Updated results from an ABCSG-18 study published in 2019 and November 2022 showed an absolute 9-year DFS benefit of 3.5% points (79.4% vs. 75.9%) in the denosumab vs placebo group. Compared to bisphosphonates, denosumab has shown a better tolerability and a better adherence-to-treatment profile. No cases of mandibular osteonecrosis have been reported with the usual prescribed dosage of 60 mg subcutaneously every 6 months. To date, there is no definitive evidence regarding the duration of the treatment, although different guidelines agree in suggesting stopping denosumab at the end of the AI treatment. To avoid the rebound effect that emerges from some studies, the oncologist should prescribe a weekly oral bisphosphonate, such as alendronate, or a single infusion of zoledronate 5 mg for at least 1–2 years after denosumab suspension [102].
Conclusion
The adverse effects caused by anti-hormonal therapies, such as tamoxifen and AI, can become disabling and induce the patient to interrupt the therapy prematurely. For this reason, it is essential to investigate any symptoms and carry out accurate counseling with the patient for their most appropriate management. The most frequent toxicities manifested by BCS are HFs and GSM. Systemic HRT is generally not advised, however low-doses of vaginal estrogens and prasterone can be considered, with caution in AI patients. Many therapies have been shown to reduce the frequency and/or severity of HFs, such as the SSRI and SNRI antidepressants and gabapentin, making them a valid alternative for patients with contraindications to systemic HRT. Emerging data concern the new therapies based on neurokinin receptor inhibitors and oxybutynin, which appear to be valid alternatives for HFs, but studies are still ongoing. Ospemifene is an oral drug for the management of GSM that can be used by BCS after completion of AET. Vaginal laser is an emerging technique which is giving promising results, also in BCS. A further aspect to be considered in patients undergoing AET is the management of bone loss and the prevention of fractures, and in this field denosumab has demonstrated great efficacy in reducing the risk of fracture and in DFS.
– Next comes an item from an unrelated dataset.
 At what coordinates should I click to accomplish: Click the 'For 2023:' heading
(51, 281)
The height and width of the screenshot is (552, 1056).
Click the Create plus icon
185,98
The management of menopausal symptoms should be individualized according to the patient's preferences and should be directed towards those symptoms that affect women’s QoL the most. New strategies for therapy-induced toxicities management in BCS have been established and it is hoped that studies will be conducted to standardize their use and facilitate their management by clinicians.
Conflicts of interest
Nicoletta Biglia has received occasional grants from Sérélys® as a consultant. The other authors declare having no conflicts of interest.